Considero que esta es la clave para extender y aumentar la participación del público.
Mi obra musical tiene valor, porque es el resultado de mis elecciones, pero completa
su legitimación en el momento en que se comunica con la realidad, con un público. Si,
luego, algún sector de ese público reacciona de manera negativamente hacia mi obra
no interesa, incluso es lo deseado: la reacción. Afectar, no esconderse.
Ahora, es momento de recordar la potencia transformadora, por lo tanto política, del
arte. Se la puede considerar así, porque intercede sobre el espacio y el orden, en
plano simbólico, de la realidad. Y aquí se evidencia la principal cualidad de todo arte:
el acto donde se hace visible aquello que antes no era visible: porque surge algo que
antes no existía por naturaleza, o quizás esta describiendo la participación del
destinatario, de un sujeto político que no tiene voz y está imposibilitado para hacerse
oír. Porque sino ¿Cómo puede el arte mesurar su poder transformador, sino es partir
de su recepción por el público? Es este el que puede legitimar nuestro arte frente al
cada vez más dominante y globalizador poder mediático y mercantilista que el
capitalismo, con su concepción posmoderna, que expande la concepción a-política del
arte, al reducirla a un efecto superficial, que tiende a igualarlo todo, a eliminar la
diferencias, y a darle el mismo valor a todo, cuando sabemos que no todo vale lo
mismo, no todo es igual. Para el artista y su obra, no todo es igual, porque nuestras
elecciones no dan lo mismo. Porque sabemos que el pensamiento posmoderno está
favoreciendo a un status quo, que impide el crecimiento intelectual del público, un
status quo que favorece la desigualdad y pretende reducir el arte a esa función ya
antigua que conocimos bajo el nombre de “arte por el arte”.
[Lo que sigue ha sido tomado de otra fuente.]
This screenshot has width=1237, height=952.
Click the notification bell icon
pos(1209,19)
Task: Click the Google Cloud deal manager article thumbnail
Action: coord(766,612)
Entonces: haciendo un arte honesto, sin concesiones, nos comunicamos con el
público, realmente intercedemos a él, nos enriquecemos intelectualmente de él,
ampliamos los horizontes y beneficiamos su educación y nuestra educación.
Podremos constituirnos, en un plano intelectual y simbólico, sujetos críticos con
nuestro entorno, críticos con un sistema que se enriquece de la desigualdad. Hacer
visible a esta población es la tarea que debemos emprender. Quizás esta lucha entre
las distintas fuerzas es desproporcionada. Es evidente que nos enfrentamos a un
poder mediático, de intereses ávidos, que nos lleva mucha ventaja, pero también es
cierto que la situación global y económica, en los últimos años, está cambiando y la
supuesta globalización está siendo cuestionada, lo cual claramente es una
oportunidad para actuar. En esta situación cabria preguntarse cuál es el papel del
Estado, cual es su política respecto a lo cultural, ya que, sin ninguna duda, es nuestro
aliado en esta contienda y, en tiempos anteriores, tuvo una mayor actividad y se
empeño en visibilizar a aquellos que queríamos participar. Este puede ser un tema
para un próximo ensayo.
El sentido se debe completar: no vamos a menospreciar a nuestros receptores,
justifican nuestro mensaje. Preferimos equivocarnos con ellos a tener que acertar con
una aristocracia de cotillón. Nos rebajaremos al público como los pseudo-
vanguardistas dicen: nuestro origen, nuestra formación, nuestra emoción está atada a
ellos, venimos de ahí, estamos en deuda con ellos. Nosotros somos parte de ese
público, nos comunicamos, en particular, con cada uno de ellos, y con todos a través
de nuestra poética. Podemos hablar de un arte con función social y política; en el
contrato, siempre horizontal, entre artista y público.